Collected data
_____
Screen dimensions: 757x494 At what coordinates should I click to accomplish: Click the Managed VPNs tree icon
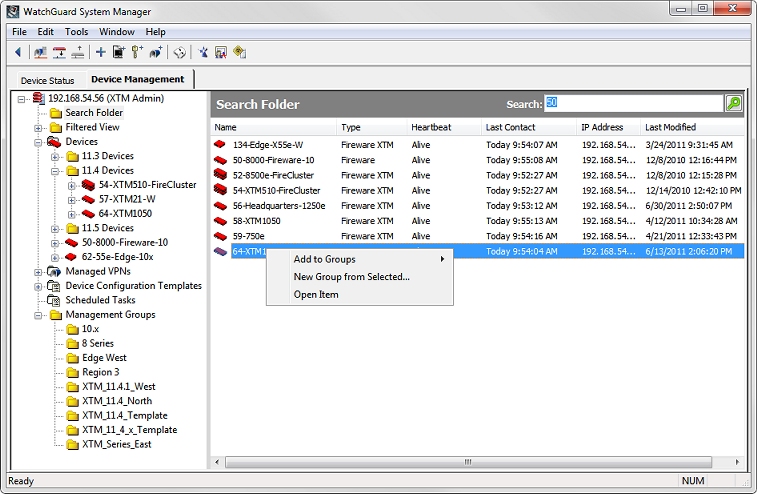tap(54, 271)
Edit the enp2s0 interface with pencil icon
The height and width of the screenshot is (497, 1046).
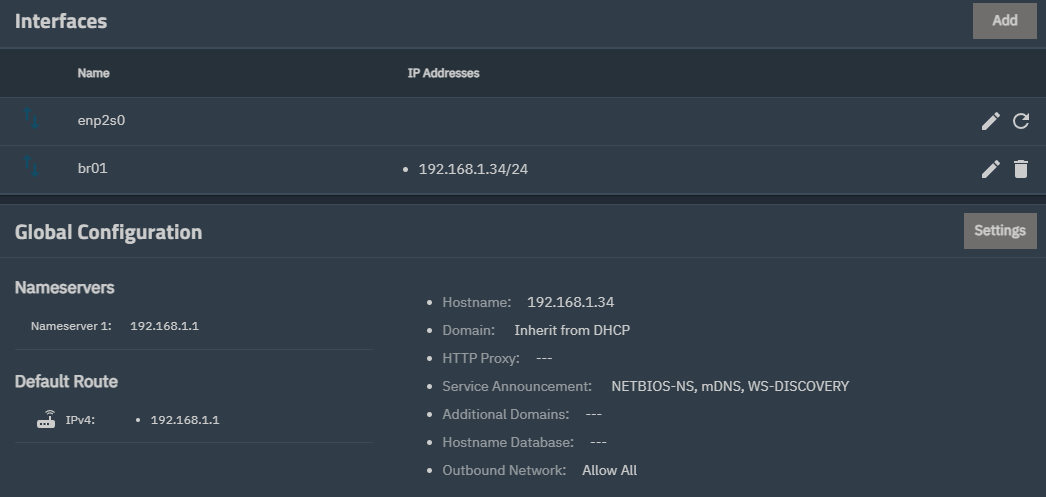(x=991, y=121)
_____
Begin at the line that contains "Edit the enp2s0 interface with pencil icon" and transcribe exactly, and only, each line through the final line of the data above, both included; the pictures do not go in.

• _Your response_
Edit the enp2s0 interface with pencil icon
The height and width of the screenshot is (497, 1046).
(x=991, y=121)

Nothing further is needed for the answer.